SHORT PROBLEM
Count the lines in the data below that contain the string "Expand", where uppercase and lowercase must match. Reply with the number only.

EXTRACTED MATERIAL
===============

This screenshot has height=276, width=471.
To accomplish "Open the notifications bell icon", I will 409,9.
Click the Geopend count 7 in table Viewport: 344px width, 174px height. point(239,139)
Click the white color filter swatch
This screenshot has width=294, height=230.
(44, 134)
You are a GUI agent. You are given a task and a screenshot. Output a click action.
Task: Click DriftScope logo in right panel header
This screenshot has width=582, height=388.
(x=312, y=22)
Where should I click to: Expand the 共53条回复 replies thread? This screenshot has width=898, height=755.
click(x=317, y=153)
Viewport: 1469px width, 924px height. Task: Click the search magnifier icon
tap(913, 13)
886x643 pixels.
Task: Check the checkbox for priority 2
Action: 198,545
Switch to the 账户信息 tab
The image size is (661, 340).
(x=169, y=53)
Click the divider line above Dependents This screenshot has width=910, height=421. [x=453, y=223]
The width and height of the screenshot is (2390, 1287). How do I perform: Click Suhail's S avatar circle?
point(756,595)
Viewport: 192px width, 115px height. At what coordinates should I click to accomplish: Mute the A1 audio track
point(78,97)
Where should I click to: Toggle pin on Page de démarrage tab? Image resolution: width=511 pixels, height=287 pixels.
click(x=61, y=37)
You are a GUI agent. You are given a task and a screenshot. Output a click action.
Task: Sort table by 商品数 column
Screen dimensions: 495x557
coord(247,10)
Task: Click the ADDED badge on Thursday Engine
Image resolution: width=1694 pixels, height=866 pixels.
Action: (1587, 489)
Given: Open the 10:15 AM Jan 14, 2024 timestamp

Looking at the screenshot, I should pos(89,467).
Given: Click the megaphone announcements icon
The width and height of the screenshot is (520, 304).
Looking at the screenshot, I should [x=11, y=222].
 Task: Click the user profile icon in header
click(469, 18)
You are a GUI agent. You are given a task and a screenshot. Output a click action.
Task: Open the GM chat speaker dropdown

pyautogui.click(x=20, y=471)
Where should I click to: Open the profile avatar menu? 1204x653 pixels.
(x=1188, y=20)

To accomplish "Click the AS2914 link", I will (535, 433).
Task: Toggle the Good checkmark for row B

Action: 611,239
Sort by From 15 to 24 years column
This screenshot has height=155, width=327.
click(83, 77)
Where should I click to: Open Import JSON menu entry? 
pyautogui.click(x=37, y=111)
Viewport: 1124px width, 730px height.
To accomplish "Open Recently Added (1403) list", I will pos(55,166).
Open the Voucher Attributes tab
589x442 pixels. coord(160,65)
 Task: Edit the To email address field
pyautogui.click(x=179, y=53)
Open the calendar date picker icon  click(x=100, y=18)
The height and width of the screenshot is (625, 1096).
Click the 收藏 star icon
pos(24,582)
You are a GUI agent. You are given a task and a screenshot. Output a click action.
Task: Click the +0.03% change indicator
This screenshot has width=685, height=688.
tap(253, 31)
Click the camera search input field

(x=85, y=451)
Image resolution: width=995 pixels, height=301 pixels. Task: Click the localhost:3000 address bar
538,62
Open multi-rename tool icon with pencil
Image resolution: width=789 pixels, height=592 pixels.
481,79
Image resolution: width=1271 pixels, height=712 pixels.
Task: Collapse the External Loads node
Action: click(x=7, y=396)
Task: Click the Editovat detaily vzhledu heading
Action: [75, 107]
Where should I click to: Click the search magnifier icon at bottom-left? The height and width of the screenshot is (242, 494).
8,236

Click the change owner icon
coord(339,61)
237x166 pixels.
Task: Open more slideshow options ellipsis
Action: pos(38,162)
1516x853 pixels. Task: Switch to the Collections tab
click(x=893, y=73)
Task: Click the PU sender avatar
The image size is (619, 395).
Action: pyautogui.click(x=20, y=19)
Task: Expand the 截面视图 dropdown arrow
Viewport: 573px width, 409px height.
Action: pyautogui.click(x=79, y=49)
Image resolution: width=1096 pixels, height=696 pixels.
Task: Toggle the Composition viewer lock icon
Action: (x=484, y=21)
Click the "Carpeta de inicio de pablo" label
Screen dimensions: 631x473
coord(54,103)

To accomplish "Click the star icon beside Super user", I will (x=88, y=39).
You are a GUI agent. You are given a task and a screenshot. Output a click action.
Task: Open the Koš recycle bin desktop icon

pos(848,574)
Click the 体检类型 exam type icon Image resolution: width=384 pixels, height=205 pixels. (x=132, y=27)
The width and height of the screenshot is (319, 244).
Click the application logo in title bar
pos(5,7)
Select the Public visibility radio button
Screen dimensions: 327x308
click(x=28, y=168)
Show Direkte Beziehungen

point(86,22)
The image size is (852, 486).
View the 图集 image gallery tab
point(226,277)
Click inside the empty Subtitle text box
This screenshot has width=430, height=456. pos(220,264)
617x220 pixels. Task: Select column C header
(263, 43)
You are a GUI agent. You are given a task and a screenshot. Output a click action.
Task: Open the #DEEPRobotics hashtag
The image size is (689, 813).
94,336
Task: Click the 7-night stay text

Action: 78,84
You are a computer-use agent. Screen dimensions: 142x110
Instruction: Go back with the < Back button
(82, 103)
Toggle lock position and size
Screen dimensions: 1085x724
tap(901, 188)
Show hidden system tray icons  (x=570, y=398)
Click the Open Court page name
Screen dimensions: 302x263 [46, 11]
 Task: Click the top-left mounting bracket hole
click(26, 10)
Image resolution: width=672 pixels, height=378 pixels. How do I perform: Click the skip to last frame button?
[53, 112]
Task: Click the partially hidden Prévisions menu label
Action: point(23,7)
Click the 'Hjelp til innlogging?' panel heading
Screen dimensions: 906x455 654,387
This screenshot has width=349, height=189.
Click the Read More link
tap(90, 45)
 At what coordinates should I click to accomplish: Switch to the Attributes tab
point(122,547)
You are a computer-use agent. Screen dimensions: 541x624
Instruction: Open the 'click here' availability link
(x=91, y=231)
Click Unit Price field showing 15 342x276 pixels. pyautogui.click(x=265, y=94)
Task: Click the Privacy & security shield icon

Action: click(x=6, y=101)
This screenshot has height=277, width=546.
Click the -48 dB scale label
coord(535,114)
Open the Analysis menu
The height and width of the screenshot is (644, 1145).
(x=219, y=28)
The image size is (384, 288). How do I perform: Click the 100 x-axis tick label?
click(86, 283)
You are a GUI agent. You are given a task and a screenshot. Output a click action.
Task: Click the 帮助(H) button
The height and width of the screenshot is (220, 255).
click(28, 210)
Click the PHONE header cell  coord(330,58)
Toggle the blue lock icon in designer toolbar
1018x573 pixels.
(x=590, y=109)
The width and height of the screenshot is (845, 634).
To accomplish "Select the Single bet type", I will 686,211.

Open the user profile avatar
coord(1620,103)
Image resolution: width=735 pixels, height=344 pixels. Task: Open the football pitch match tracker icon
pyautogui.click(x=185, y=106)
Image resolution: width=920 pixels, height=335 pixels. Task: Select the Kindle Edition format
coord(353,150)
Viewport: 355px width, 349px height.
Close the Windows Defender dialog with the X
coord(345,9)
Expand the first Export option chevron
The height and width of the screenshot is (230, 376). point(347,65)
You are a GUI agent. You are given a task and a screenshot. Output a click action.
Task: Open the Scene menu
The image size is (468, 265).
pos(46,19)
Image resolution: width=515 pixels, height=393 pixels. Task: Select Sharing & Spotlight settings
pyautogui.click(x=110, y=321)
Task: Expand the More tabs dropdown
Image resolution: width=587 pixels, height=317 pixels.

===============

SOLUTION FOR THIS TASK
4